LVADのようなデバイスは、将来的に末期疾患に対する心不全治療を垣間見せてくれるかもしれません。完全な人工心臓の話は見出しを飾ることが多いが、そのようなデバイスは現時点では用途が限られている。「完全な人工心臓の問題は、それがどんなにエレガントになったとしても、まだ絶対に完璧でなければならないことです」とローズは言う。
技術を使って心臓本来の機能を補うLVADは、近い将来、より現実的なアプローチになるかもしれません。""それは、これらの人々の生活の質を向上させるための最良の方法です。""ワトソンは医師に言います。"よく話しますが、バイオニックパーソンを作る可能性はまだかなり低いのです。"
デバイスはコストの面から医薬品と不利に比較されることがありますが、多くの専門家は誤解を招く比較だと考えています。むしろ、デバイスと薬剤が一緒になって心不全治療に取り組むことが開発されるでしょう。例えば、ブリストウがCRTに関わったのは、もともと機械的なデバイスに興味があったからではなく、CRTがβ遮断薬という薬物による心不全治療を改善する可能性があると考えたからであった。
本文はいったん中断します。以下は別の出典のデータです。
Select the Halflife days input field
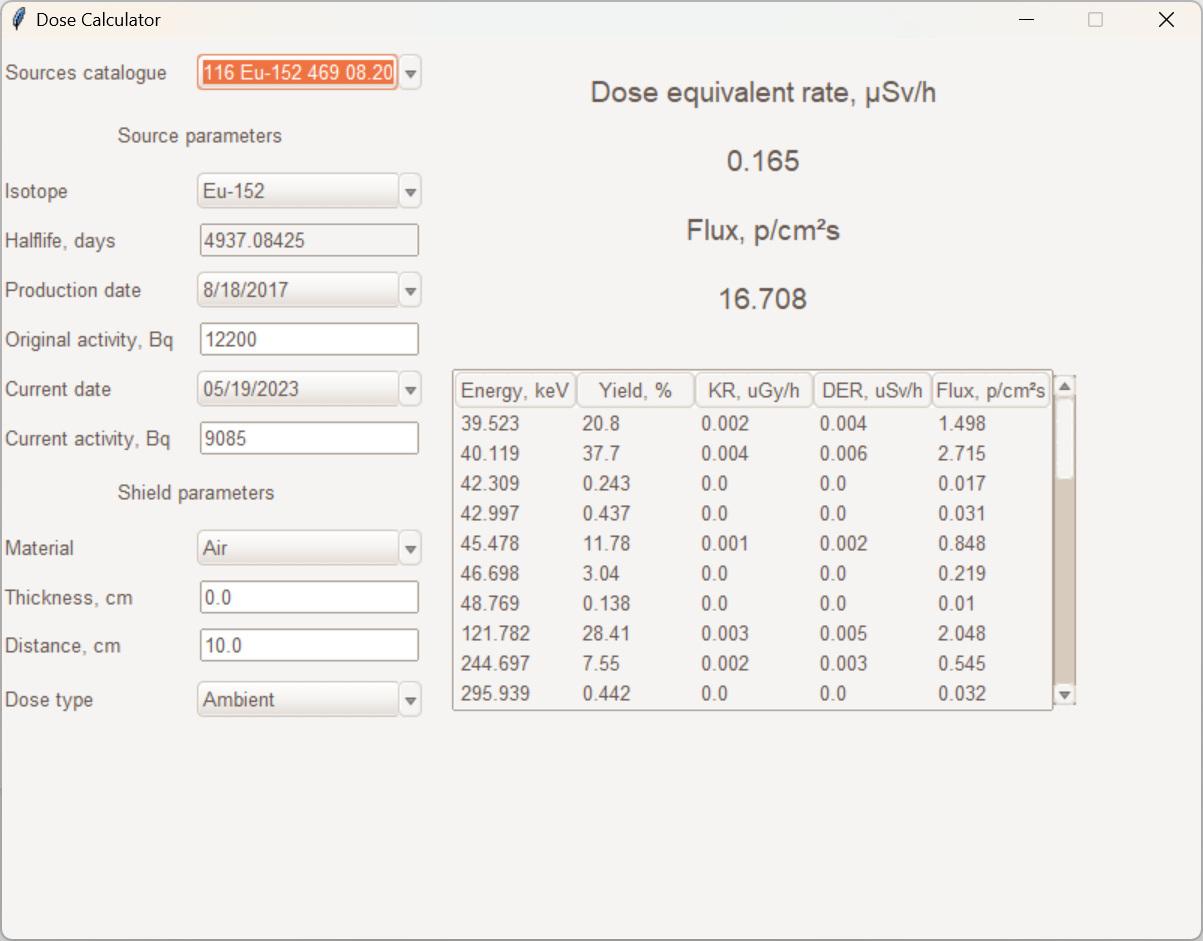The image size is (1203, 941). point(308,240)
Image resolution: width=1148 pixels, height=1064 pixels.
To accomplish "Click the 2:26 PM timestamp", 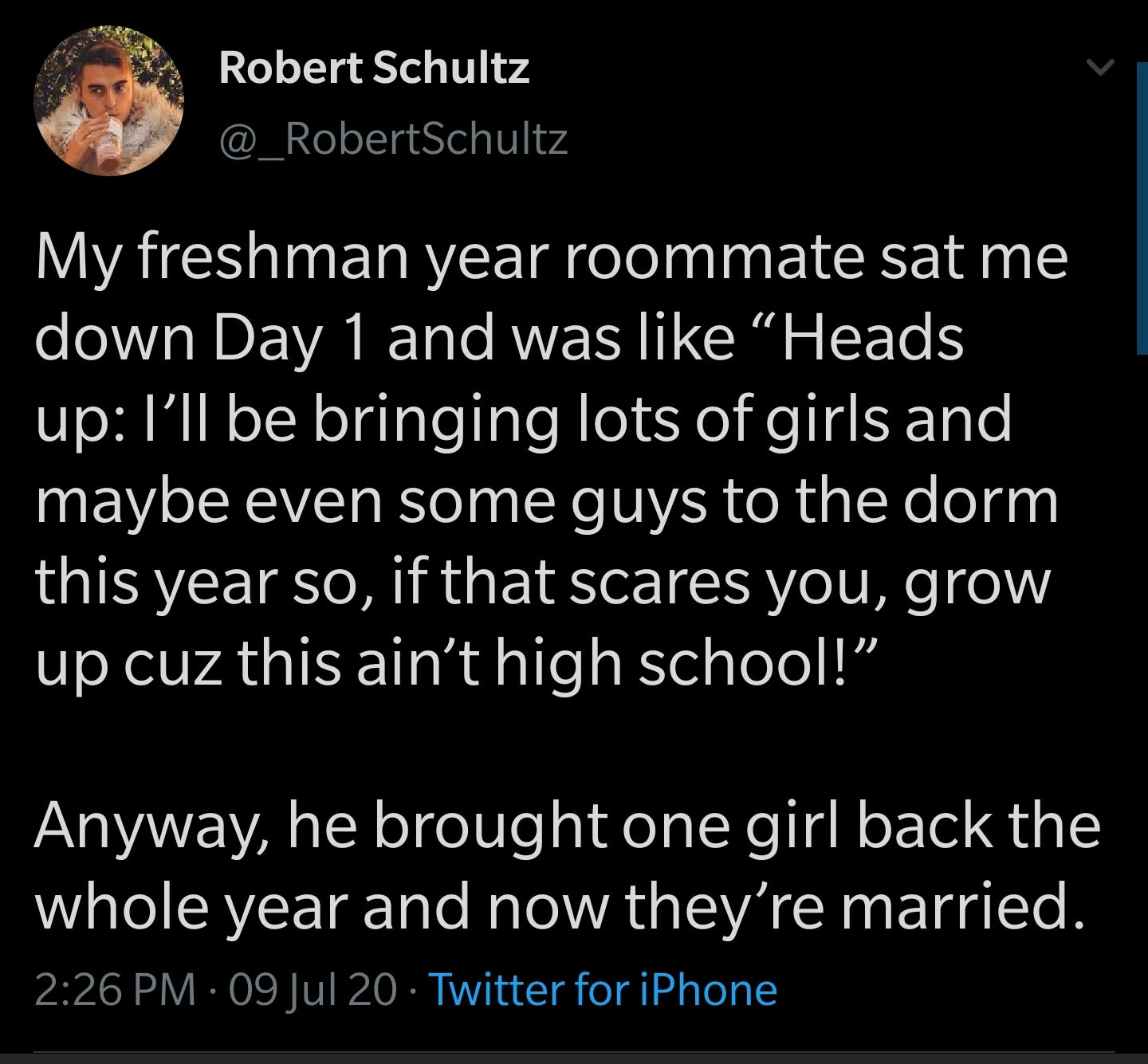I will (115, 990).
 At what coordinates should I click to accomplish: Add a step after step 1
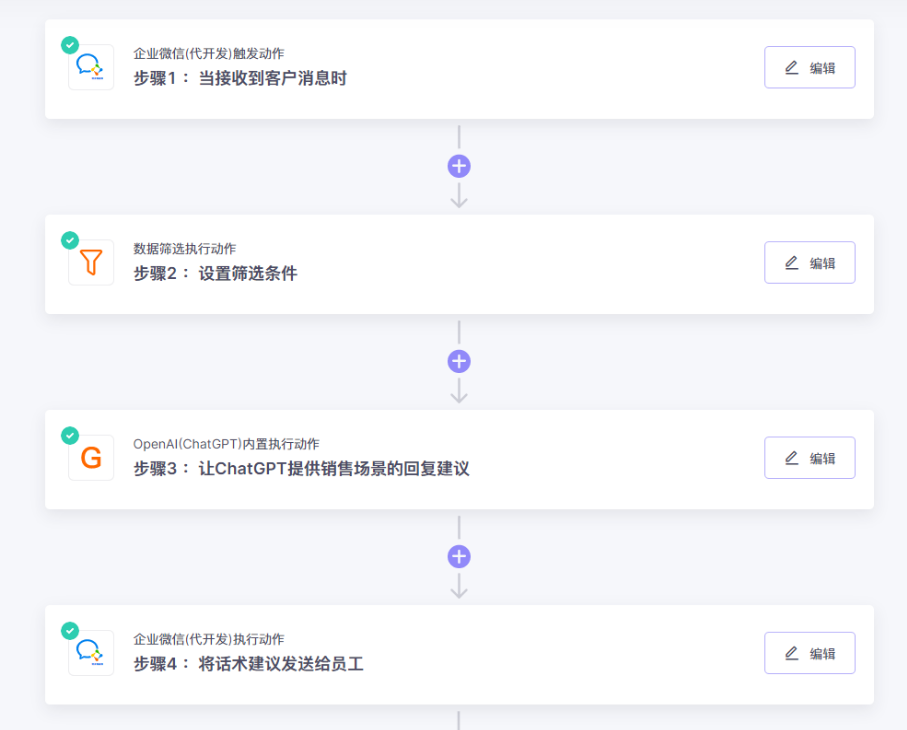pyautogui.click(x=459, y=167)
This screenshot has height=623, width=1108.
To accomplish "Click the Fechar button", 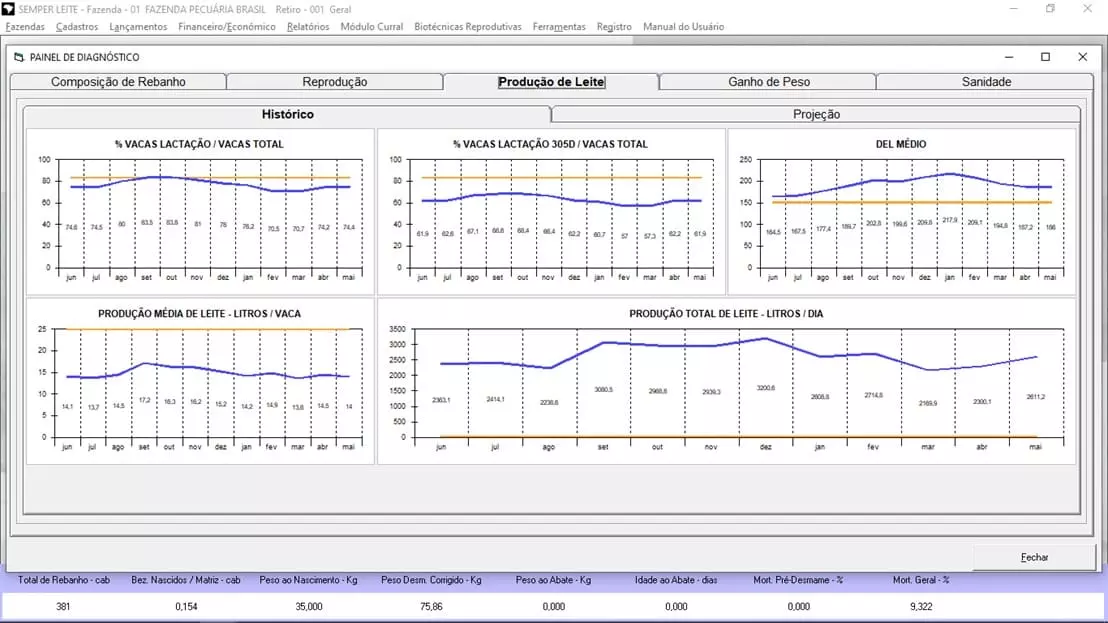I will tap(1034, 557).
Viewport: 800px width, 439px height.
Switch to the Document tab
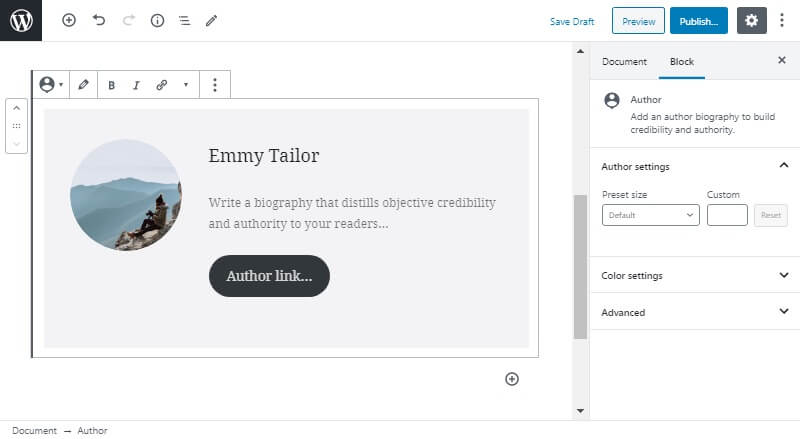tap(624, 62)
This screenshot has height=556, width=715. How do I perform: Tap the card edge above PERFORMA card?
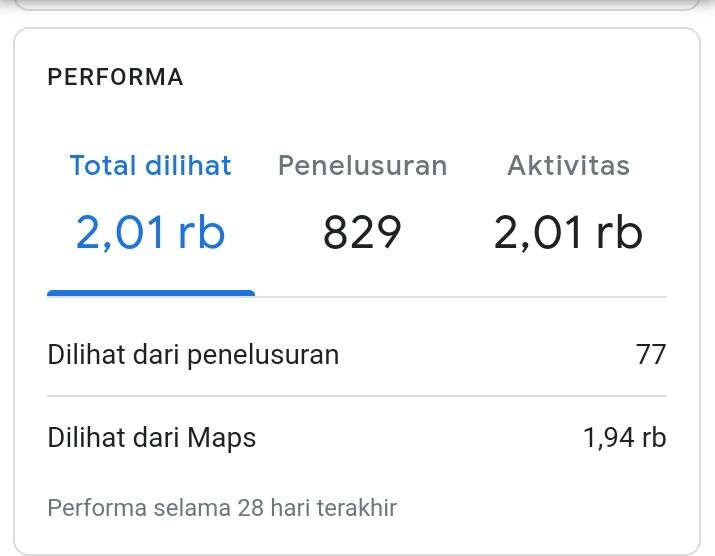[357, 5]
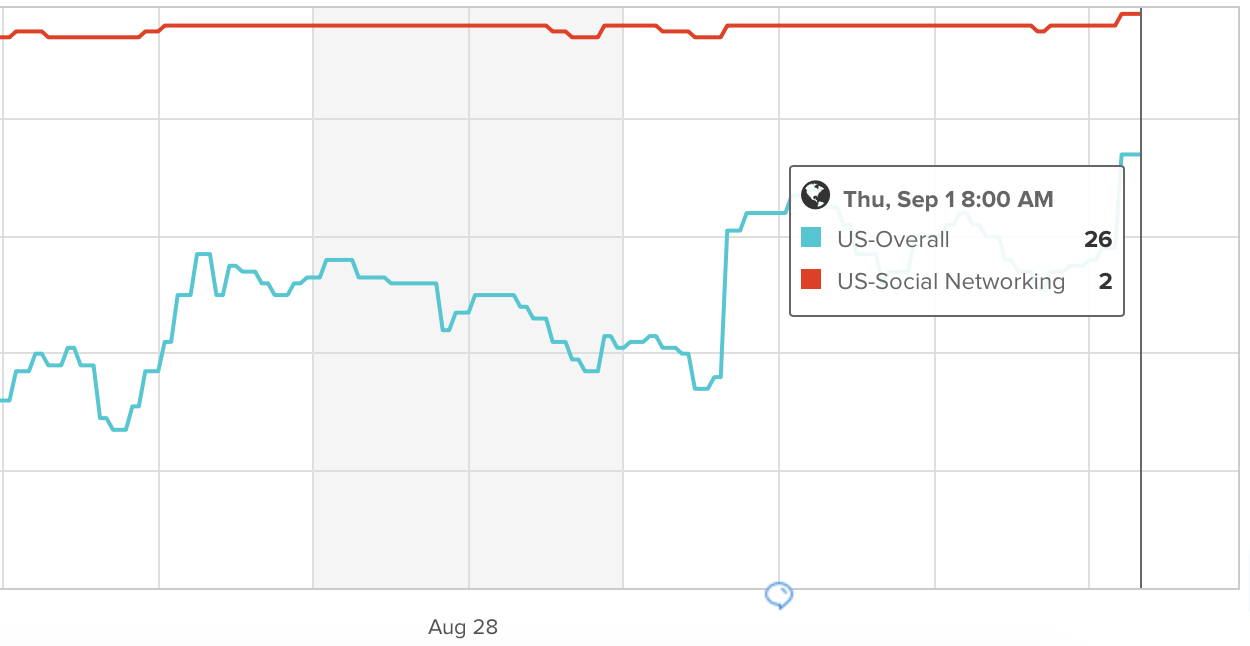
Task: Open the speech bubble event marker on the axis
Action: coord(778,596)
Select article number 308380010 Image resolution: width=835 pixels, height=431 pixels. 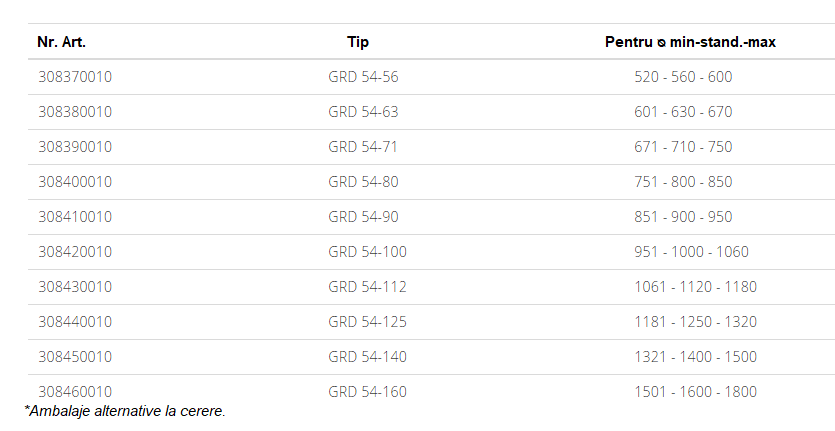75,112
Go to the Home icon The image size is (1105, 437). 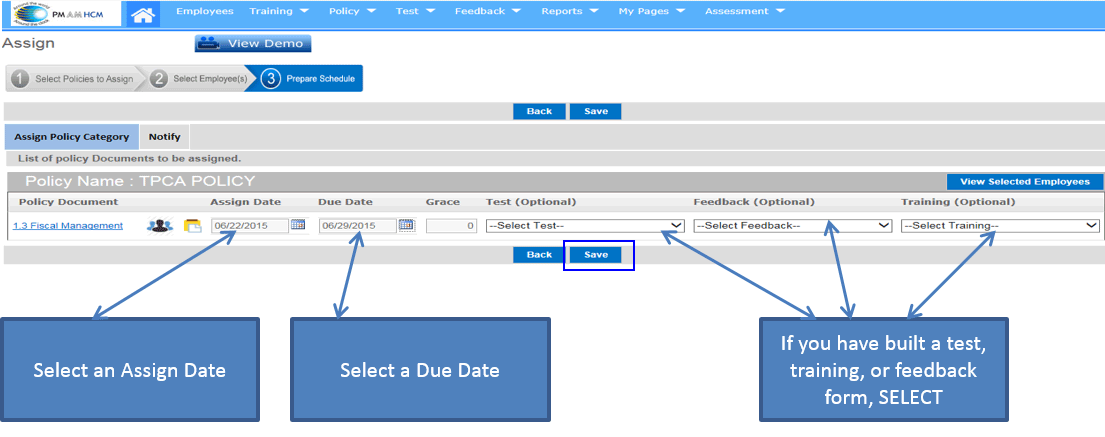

ワトソンも同意見で、薬とデバイスの両方による心不全治療が重要になると考えている。「しかし、これまでのところ、薬とデバイスの組み合わせの研究は十分に行われていないと思います」と、彼は言う。「ほとんどの臨床試験は、どちらか一方だけを対象にしています。
デバイスは、細胞移植や遺伝子治療など、有望な新しい心不全治療の実施に有用なツールであることが証明されるかもしれません。「現在我々が行っているのは、受動的回復ブリッジと呼ばれるもので、LVADを装着して、心臓に異常があっても自然に治ることを期待するものです」とローズは言う。「将来的には、装置を入れるだけでなく、細胞や遺伝子、新しい薬、あるいは古い薬を投与して、心臓の修復を助ける能動的な回復への橋渡しをすることになると思います。治療がうまくいけば、デバイスは取り外すことができます。
機器治療の利用において、2つのことが確かだ。次の10年で、心不全治療のための新しいデバイスが続々と登場し、それらは現在利用できるものよりもかなり小型で洗練されたものになるだろう。
ブリストーは、「私たちは、本当に心不全のデバイスの時代に入ったと思います」と言います。"そして、今後5年から10年の間に、複数の面で急速な進歩が見られると思います。"
原著は2003年4月発行。
2004年9月30日医学的に更新されました。